This is essentially a copy of the google.xml file but with the stupid autosuggest removed both in the firefox search box and also in the search entry that comes up at the top of the results.  After you restart firefox, it will show up in the list of possible search engines as "Unstupid Google".

Tuesday, May 24, 2011

My first completely useful casting!

I've been casting aluminum for a while, but haven't made a whole lot of actually useful things.  Recently, Chief Tard asked if I could copy a latch handle from his snow machine, but put a hex opening where his has a splined opening.  This allows him to use the latch pieces from a different year to repair his machine.

The handle was cast using my new oil-bonded sand.  It came out awesome.  It even has the original part numbers on it!  I just taped up the splined hole when I made the mold, so it was completely solid with no hole when I cast it.

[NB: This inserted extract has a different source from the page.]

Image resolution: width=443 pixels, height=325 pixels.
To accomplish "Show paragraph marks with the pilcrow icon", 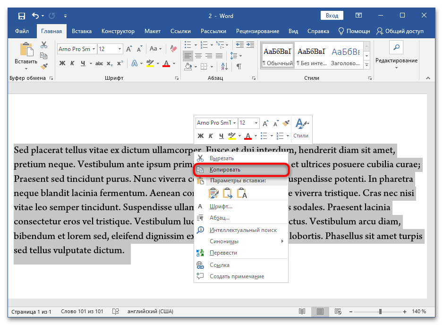I will [239, 67].

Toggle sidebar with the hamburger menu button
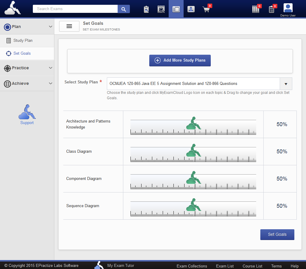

Making the hex hole was the difficult part.  I don't have a rotary broach, so I made a hand tool to do the job.
I made the tool from W-1 drill rod, using my CNC machine to create the hex shape.  Then I used a ball end mill to "cup" the center of the tool.  This puts enough of an edge on the corners that they will cut.  Then I heated it red hot and quenched it in water to harden it.

I drilled a small hole all the way through the handle, then a larger 5/16" hole (the hex is 5/16" across flats) most of the way through. Then I used a hammer and tapped the tool into the hole.  The above photo is just after I started and it shows how the tool only cuts the sharp corners; the chips are visible.

Here is the finished hex hole.  This fits on a hex shaft and there is a screw that goes on the other side of the handle to hold it in place.

Here's a photo of the handle and the tool.  The handle was cleaned up with a grinder and wire wheel, and should fit nicely on the snow machine.

Saturday, May 14, 2011

Making the Man Candle

So...  we saw this on the interwebs and thought it was an awesome idea.  This is a manly candle, full of bacon flavor and odouriferousness.  It's also a good recycling project as the only thing extra we bought was the wick.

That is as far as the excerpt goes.